What is driving the trend toward canned wine? The overarching answer is millennial consumers, who increasingly choose wine over beer. As young consumers encompass more of the category’s sales, the wine industry is bending to their attitudes and preferences.
Millennials consider wine a relaxed social beverage that sits alongside beer and cocktails in a myriad of social occasions; for these younger consumers, wine isn’t just for meal pairing and celebration: it is appropriate for the beach, at music festivals, floating in a pool, tailgating at a football game or at the summit of a long hike. For the millennial consumer, wine is appropriate everywhere, and therefore needs packaging that can go anywhere.
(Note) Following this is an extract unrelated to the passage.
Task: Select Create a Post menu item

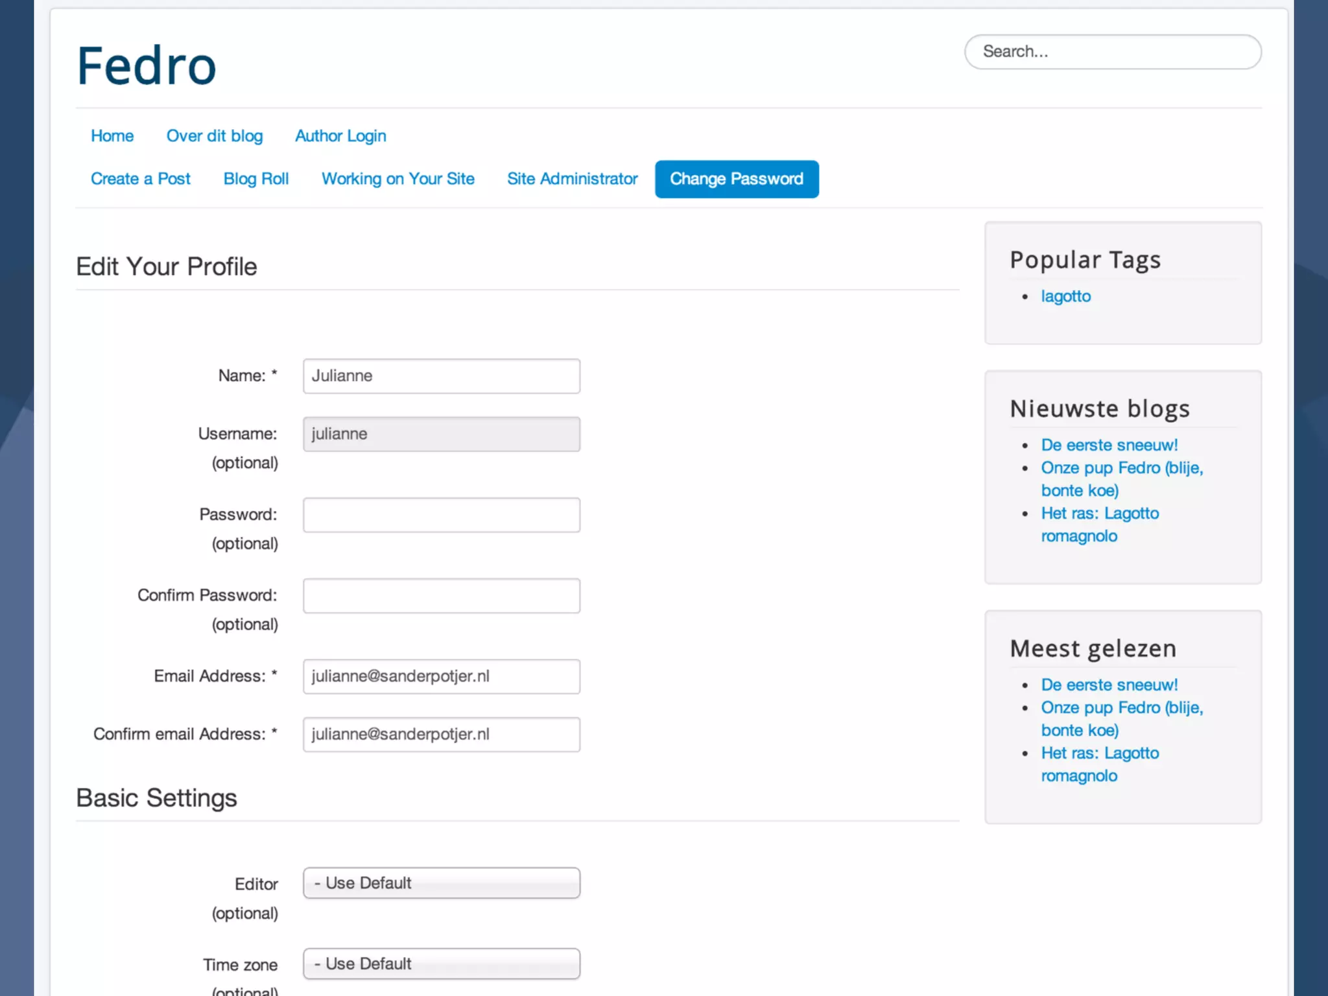Action: (x=141, y=179)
The millennial market is highly engaged with health and wellness, a trend that is impacting the alcohol industry in many ways. This group is the main driver in the move toward moderation, which has pushed low ABV products to the fore and shone a light on the need for portion control – ranging in sizes from single-serve 187ml cans to 500ml tallboys, canned wine offers smaller portions than a standard 750ml bottle.
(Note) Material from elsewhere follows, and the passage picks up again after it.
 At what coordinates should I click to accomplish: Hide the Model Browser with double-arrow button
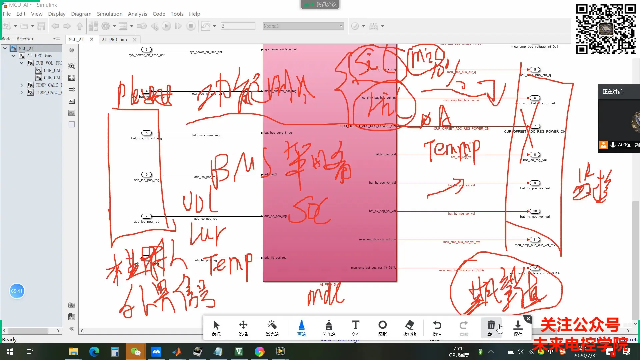point(72,329)
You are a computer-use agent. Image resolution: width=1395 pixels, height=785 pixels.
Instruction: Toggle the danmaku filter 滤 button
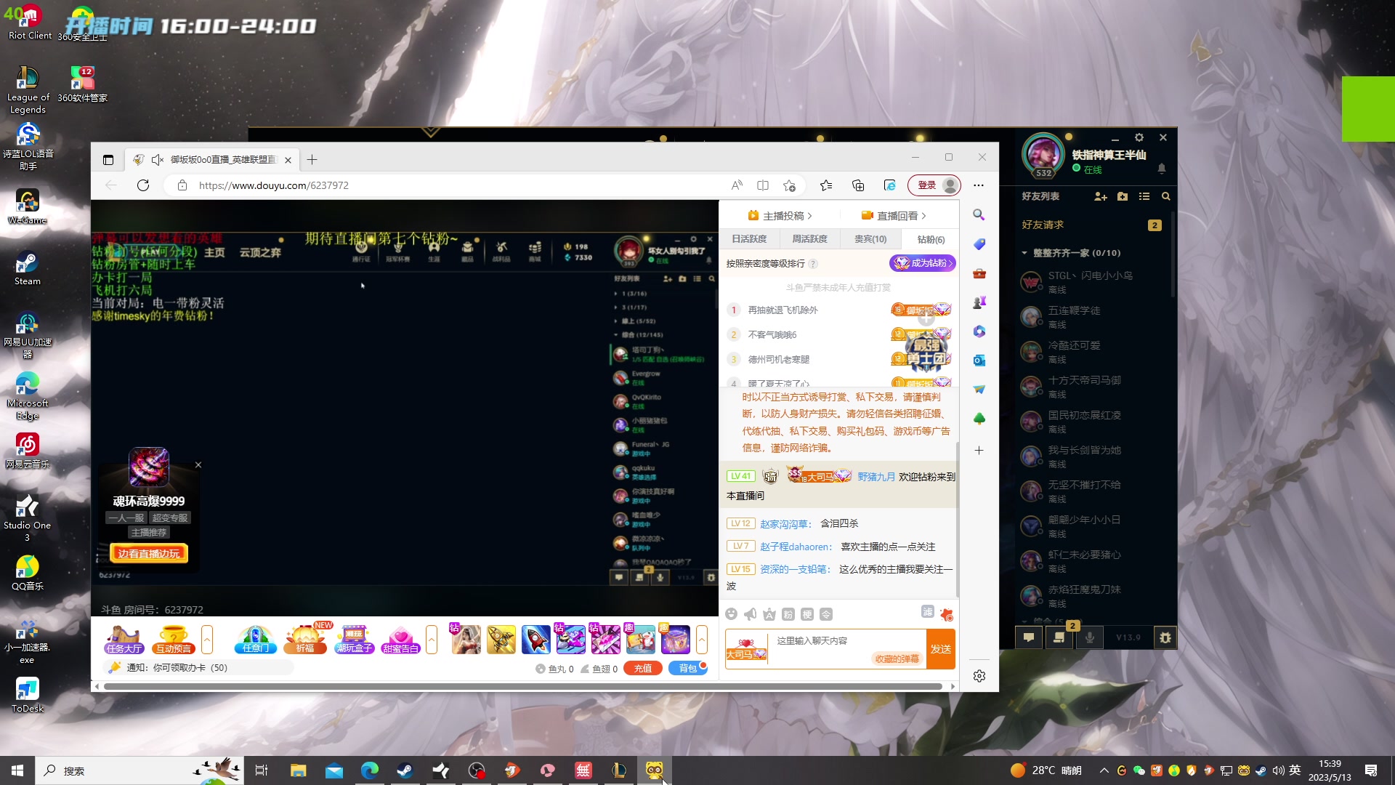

As an added bonus, these smaller formats are more likely to encourage trial among adventurous consumers who don’t want to commit to an entire bottle; this is undoubtedly pushing canned wine into the market more quickly, as its low price point (often just USD $4–$7 per can) make it an easy sell to new consumers.
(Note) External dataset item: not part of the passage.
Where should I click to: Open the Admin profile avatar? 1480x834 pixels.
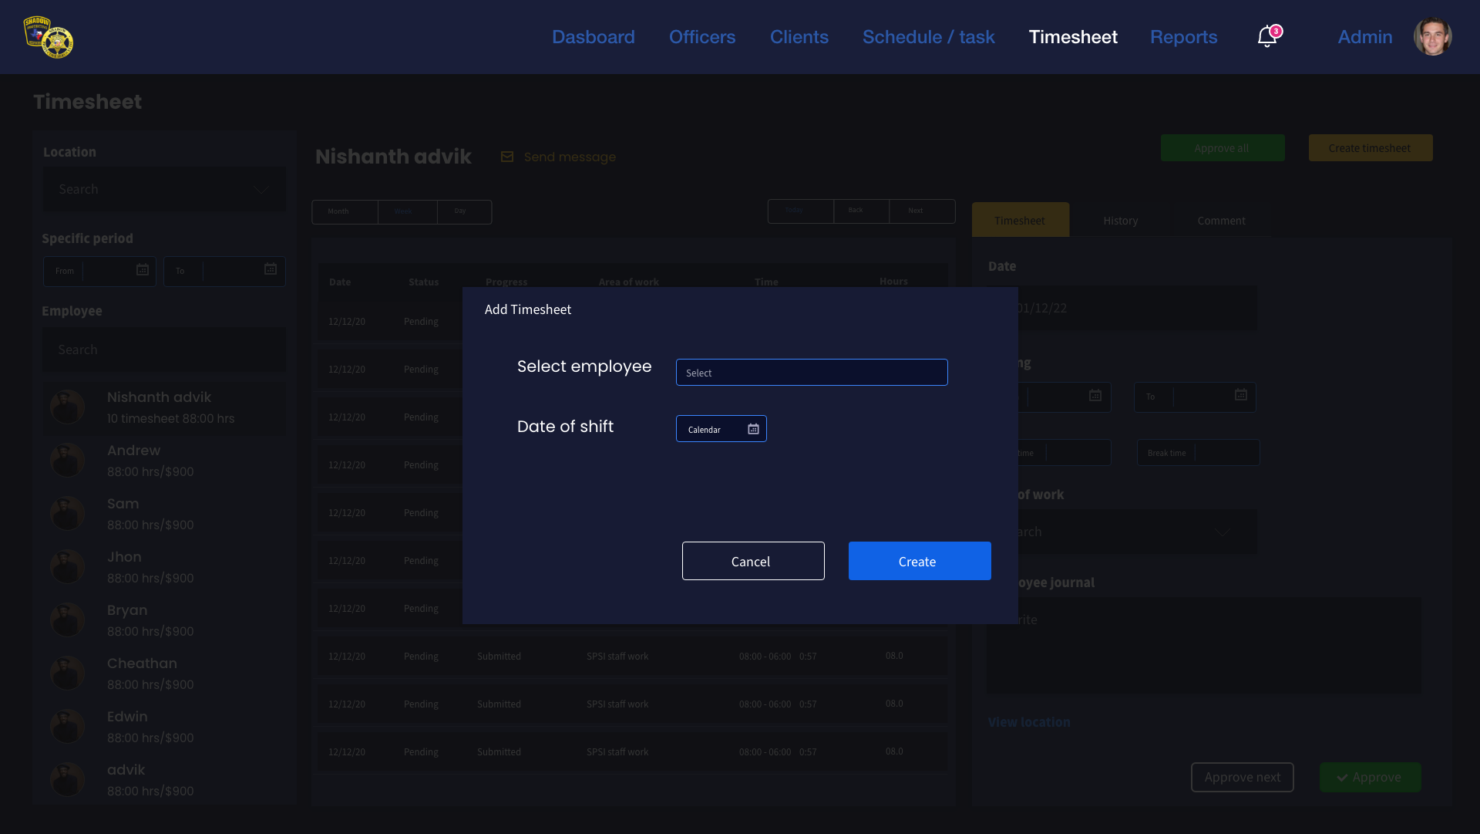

Conscious of their own impact on the natural world, millennials are seeking out packaging choices that are environmentally sustainable. Cans are sustainable in multiple ways: the smaller format can reduce waste amongst consumers who perhaps won’t finish an entire 750ml bottle before its contents spoil.
And, for the environment, the choice between bottle and can is clear: aluminium cans are lighter to ship, meaning they use less fossil fuel in transit, greatly reducing the environmental impact of the wine category in a country that produces most of its wine on the west coast and then ships it east. Cans are also infinitely recyclable and are more likely to be recycled than glass bottles. According to a US Aluminum Association report, nearly 50% of aluminium cans are recycled in the US, versus less than 40% of glass packaging. As sustainability becomes an increasingly vital topic for consumers, businesses and governments, cans are set to become even more popular.
Craft Beer’s Impact on Perceptions of the Can Format
One big question is this: can consumers trust the quality of a canned wine? As products launch from respected producers such as California-based craft winery Field Recordings, the answer, increasingly, is ‘yes’. Nevertheless, these products were not the first to elevate the can format: craft beer has been repositioning cans in consumers’ minds for many years. This has ushered in an expectation for affordable premiumization and elevated the lowly can beyond soft drinks and domestic lagers, setting the stage for canned wine.
Driven by millennial preferences, canned wine is on the rise in the US. The category has grown exponentially in sales over the past two years.
The smaller format of cans addresses many millennial consumer desires, including moderation and portion control; portability; sustainability and waste reduction; ease of trial and affordability.
Much like craft beer before it, the craft wine industry has elevated the can format, and now larger producers are following suit.